« Retour en Algérie » : « Apporter la libération par la parole »
Libérer la parole, transmettre une autre histoire de la guerre d’Algérie. Autour de son documentaire « Retour en Algérie », le réalisateur Emmanuel Audrain propose une série de rencontres avec d'anciens appelés ayant témoigné mais aussi des spécialistes (historiens, journalistes, ancien ministre…). Pendant deux mois, ceux qui ont vécu cette guerre apporteront un nouvel éclairage, mais aussi un message de paix et de fraternité.
Traumatisme
« Retour en Algérie » donne la parole à six membres de l’association "Les anciens appelés en Algérie et leurs amis contre la guerre". Ces derniers brisent un silence qui a duré de longues années : « C'est un film sur ce que peut apporter la libération par la parole, particulièrement pour des gens qui ont subi un traumatisme dans leur jeunesse (…) Ils se sont rendus compte qu'en se retrouvant ils pouvaient parler. Ils ont ressenti le bienfait de pouvoir parler de ce qui les avait blessé, ce qu'il leur avait fait mal. C'est cet aspect là que le film développe. Et c'est cet aspect là qui m'a intéressé » explique Emmanuel Audrain, réalisateur du documentaire.

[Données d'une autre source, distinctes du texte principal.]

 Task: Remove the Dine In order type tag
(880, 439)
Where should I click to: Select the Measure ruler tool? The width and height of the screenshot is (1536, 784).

Cette réalisation porte donc son regard sur des hommes, leur traumatisme, plus que sur la guerre d’Algérie à proprement parler. Ce qui explique la faible présence d’anciens combattants algériens : « Les anciens appelés français me disent « mais tu n'as pas fait parler les Algériens ! ». Dans le film, il y a un ancien combattant algérien mais il ne parle pas de ce qu'il a vécu lui, c’est plutôt une réflexion sur ce qu'a été la colonisation et son souhait qu'il y ait des rapports d'égal à égal ! ».
Transmettre
Aujourd’hui, les membres de l’association perçoivent une retraite du combattant mais ne la gardent pas pour eux : « C'est pas une somme très importante, de l'ordre de 700 € par an. Les gens qui ont lancé cette association sont quatre éleveurs de brebis qui ont des retraites d'environ 700 € par mois. L'équivalent d'un treizième mois qu’ils reversent dans un pot commun pour soutenir des actions solidaires en Algérie » précise le réalisateur.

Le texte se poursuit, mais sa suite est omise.